★ Carta especial · Puja destructiva
Subasta
Pujas por una obra rival con cartas de tu mano. Si no aguanta el dueño, la pierde.
2 copias en el mazo
Efecto
Sacas a subasta 1 obra de la escalera de un rival. Tiras cartas de tu mano una a una; el dueño tiene que igualar cada puja con cartas de la suya. Quien aguante más alto se la queda. Todas las pujas van al descarte.
Efecto
Una carta agresiva y divertida. Sacas a subasta una obra de un rival y empieza la guerra de cartas: si el dueño no puede aguantar la puja, la pierde.
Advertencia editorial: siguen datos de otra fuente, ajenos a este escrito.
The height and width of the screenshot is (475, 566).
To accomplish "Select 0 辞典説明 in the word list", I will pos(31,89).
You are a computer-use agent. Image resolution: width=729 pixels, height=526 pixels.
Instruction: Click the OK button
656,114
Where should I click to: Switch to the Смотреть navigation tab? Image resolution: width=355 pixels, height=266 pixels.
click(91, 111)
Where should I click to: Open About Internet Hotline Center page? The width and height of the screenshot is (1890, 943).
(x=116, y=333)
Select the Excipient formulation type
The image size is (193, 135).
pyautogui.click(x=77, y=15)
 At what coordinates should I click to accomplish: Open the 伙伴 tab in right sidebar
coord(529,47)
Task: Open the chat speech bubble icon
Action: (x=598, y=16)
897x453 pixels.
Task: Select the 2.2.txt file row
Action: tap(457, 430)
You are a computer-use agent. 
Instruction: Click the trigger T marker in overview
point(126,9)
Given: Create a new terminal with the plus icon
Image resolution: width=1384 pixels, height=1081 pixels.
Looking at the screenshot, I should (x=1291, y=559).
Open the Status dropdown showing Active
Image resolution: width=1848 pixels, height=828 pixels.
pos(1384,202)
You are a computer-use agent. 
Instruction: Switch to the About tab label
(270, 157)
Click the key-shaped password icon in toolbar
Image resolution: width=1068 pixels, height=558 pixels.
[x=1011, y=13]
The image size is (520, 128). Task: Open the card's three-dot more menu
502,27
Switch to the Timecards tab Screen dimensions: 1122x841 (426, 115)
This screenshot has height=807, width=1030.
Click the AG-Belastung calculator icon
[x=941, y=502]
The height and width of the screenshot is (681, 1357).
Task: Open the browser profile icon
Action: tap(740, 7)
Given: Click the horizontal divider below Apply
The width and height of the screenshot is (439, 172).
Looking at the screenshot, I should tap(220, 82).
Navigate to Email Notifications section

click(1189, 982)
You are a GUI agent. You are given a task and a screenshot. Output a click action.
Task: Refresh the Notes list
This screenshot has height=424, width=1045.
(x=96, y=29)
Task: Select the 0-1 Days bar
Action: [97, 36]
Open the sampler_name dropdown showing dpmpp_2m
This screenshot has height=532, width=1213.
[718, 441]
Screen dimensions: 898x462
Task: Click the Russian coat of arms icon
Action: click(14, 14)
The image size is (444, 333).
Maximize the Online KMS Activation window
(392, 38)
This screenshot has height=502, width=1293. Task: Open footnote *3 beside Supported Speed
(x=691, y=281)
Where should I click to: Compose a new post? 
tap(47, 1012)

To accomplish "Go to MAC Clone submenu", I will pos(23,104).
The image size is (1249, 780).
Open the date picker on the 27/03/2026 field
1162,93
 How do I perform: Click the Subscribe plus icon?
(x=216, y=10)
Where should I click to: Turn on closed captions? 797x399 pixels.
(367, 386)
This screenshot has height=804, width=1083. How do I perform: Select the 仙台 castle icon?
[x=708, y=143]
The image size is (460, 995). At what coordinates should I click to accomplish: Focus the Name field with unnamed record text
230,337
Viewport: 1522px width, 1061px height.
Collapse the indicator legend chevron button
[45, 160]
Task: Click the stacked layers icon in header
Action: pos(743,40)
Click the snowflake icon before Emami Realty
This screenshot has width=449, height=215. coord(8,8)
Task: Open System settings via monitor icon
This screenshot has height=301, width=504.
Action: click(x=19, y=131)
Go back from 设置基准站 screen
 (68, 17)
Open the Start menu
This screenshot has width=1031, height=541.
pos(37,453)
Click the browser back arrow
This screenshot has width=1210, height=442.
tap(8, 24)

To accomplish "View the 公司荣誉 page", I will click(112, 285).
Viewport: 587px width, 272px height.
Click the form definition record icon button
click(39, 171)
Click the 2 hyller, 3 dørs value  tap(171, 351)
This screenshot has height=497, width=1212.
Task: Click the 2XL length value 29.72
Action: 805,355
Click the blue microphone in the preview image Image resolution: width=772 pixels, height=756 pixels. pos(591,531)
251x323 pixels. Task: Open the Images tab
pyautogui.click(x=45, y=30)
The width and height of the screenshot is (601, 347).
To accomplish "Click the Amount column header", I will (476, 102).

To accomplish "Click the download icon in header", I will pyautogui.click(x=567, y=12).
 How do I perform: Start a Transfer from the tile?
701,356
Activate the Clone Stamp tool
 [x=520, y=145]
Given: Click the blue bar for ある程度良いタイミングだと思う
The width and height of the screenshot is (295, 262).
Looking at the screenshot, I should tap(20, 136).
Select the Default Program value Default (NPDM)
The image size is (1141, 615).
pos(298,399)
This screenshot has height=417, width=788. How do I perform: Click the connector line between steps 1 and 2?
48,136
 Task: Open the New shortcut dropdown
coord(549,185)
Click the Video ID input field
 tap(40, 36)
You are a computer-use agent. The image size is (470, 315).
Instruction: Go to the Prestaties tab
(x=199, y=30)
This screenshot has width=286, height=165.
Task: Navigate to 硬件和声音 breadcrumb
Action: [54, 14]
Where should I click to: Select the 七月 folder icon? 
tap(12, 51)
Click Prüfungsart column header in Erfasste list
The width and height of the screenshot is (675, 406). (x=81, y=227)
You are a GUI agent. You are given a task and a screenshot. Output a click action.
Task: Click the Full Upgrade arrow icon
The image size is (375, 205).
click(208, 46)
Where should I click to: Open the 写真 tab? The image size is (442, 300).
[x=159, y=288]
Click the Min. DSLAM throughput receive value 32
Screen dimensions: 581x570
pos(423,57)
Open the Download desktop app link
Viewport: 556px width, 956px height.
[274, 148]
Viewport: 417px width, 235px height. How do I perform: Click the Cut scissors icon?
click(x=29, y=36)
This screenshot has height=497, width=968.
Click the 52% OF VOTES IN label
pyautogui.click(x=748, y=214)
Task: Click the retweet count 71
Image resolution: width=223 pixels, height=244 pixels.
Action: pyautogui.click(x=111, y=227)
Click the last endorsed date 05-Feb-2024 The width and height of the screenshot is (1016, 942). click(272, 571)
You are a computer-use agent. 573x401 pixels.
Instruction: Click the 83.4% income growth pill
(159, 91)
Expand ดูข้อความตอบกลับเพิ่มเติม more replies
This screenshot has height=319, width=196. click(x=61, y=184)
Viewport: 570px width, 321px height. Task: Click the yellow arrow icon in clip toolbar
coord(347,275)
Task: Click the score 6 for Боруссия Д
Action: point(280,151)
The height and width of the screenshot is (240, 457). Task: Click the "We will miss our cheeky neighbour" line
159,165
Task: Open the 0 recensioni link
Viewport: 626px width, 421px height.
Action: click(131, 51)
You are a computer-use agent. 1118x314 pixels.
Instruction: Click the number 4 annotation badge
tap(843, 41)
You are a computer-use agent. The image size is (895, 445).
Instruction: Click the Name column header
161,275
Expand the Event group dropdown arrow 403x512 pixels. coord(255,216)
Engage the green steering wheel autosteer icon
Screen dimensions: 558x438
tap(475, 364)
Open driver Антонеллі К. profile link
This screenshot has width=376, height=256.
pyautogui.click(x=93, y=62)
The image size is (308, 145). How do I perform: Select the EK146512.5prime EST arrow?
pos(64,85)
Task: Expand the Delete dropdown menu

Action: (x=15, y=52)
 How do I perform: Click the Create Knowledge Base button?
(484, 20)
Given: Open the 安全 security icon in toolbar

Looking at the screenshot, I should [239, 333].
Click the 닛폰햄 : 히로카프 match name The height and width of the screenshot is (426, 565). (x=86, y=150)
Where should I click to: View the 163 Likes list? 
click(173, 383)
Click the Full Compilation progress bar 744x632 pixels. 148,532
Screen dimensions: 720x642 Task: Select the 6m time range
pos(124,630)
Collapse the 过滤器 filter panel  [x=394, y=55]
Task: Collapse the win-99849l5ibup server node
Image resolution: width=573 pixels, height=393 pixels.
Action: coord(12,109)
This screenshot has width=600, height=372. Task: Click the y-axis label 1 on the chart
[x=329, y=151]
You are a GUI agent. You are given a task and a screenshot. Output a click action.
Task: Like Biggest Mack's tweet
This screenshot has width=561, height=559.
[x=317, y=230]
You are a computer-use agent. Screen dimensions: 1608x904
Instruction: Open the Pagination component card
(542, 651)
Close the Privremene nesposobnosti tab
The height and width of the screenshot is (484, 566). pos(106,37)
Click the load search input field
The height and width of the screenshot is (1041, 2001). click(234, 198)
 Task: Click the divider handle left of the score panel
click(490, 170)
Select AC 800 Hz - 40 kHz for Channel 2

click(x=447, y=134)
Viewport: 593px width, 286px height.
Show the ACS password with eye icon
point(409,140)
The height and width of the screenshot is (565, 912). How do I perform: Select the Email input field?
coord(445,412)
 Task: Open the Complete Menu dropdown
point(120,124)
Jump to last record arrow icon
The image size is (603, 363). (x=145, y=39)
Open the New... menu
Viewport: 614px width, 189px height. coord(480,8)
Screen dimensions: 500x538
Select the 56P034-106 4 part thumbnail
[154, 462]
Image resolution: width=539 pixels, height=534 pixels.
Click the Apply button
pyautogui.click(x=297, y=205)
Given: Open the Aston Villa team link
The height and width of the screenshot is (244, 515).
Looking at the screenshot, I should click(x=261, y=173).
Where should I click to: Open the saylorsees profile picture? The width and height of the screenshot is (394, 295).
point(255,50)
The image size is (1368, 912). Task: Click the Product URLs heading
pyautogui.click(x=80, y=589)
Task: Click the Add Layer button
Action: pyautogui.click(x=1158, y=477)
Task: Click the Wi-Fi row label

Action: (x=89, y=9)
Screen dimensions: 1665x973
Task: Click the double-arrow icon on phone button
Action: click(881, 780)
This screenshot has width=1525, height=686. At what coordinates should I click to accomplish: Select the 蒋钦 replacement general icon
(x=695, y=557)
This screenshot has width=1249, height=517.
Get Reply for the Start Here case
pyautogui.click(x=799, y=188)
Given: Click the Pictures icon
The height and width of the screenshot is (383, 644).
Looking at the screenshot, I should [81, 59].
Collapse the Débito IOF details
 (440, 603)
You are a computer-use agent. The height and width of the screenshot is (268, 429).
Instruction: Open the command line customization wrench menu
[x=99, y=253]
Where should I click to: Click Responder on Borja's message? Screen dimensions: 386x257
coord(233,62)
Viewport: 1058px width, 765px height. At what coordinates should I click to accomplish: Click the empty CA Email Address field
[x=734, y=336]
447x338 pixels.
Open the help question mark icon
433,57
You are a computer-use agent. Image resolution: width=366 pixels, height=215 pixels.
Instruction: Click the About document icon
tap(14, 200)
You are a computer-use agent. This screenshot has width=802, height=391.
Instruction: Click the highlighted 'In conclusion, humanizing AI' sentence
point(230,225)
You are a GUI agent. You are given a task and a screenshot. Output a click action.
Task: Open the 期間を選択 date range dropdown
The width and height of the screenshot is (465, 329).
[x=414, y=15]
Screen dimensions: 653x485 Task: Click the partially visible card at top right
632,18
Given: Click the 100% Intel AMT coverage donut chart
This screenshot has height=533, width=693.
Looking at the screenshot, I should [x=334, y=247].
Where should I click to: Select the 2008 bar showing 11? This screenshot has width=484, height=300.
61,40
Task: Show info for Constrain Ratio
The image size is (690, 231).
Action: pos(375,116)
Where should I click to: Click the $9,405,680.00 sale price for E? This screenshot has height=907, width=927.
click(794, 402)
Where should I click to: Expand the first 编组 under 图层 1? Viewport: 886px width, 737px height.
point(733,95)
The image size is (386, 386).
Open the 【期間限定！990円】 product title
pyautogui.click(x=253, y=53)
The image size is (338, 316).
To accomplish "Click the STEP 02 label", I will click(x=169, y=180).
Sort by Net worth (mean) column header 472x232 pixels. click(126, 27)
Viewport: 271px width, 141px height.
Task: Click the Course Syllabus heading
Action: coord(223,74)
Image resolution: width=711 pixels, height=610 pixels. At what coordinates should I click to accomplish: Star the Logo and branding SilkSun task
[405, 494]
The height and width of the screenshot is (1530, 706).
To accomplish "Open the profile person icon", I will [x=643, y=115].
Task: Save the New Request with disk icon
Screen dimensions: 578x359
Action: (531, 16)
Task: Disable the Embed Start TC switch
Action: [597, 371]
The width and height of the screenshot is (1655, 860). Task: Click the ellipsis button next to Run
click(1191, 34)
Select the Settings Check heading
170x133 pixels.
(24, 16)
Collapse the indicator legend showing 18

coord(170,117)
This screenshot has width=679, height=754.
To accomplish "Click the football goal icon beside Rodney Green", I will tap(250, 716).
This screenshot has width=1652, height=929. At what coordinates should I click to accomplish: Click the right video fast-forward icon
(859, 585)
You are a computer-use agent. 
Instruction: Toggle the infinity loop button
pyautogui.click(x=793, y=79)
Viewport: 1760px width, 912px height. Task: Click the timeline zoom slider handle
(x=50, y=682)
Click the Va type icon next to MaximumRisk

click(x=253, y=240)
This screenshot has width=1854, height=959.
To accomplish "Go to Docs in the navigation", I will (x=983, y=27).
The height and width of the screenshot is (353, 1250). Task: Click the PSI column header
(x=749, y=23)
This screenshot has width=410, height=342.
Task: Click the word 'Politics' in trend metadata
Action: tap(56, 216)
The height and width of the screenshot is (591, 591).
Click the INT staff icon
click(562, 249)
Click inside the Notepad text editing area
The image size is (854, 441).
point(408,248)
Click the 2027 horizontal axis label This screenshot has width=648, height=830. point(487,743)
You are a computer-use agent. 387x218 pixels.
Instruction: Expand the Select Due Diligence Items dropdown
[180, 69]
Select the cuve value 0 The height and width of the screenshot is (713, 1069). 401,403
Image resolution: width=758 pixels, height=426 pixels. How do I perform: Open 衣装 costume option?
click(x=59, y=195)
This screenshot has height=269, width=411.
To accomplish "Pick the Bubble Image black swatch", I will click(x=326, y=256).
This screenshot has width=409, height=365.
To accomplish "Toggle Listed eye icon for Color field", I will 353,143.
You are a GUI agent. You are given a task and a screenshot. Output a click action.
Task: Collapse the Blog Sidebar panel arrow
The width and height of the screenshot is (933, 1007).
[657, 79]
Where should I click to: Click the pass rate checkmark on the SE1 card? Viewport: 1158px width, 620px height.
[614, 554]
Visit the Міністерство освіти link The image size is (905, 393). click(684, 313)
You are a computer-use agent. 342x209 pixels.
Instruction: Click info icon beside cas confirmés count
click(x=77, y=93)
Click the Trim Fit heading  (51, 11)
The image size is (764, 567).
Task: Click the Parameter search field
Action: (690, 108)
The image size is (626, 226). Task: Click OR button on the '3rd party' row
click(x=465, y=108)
- Eliges una obra de la escalera de un rival y la pones a subasta.
- Tiras 1 carta de tu mano al descarte público — esa es tu primera puja.
- El dueño decide:
- Iguala: tira 1 carta de su mano al descarte. La subasta sigue.
- Se rinde: la obra pasa a tu mano. Fin.
- Si ha igualado, tú decides:
- Subes: tiras otra carta al descarte. El dueño tiene que igualar otra vez.
- Te rindes: la obra se queda con el dueño. Fin.
- Sigue por turnos hasta que alguien no quiera o no pueda igualar.
Quien aguanta más alto se queda la obra. Todas las cartas de la puja (las tuyas y las del dueño) van al descarte público al terminar.
Es una carta destructiva y graciosa: ambos jugadores queman recursos, y o tú te llevas una obra ajena o el dueño paga caro mantenerla. La tensión de “¿sube más o se rinde?” es donde está el sabor.
Única defensa: Patrimonio de la UNESCO. Una obra con UNESCO pegada no se puede sacar a subasta.
Sabor
Martillo de subasta, paddle numerado, atril de Sotheby’s. “A la una… a las dos… ¿alguien sube?”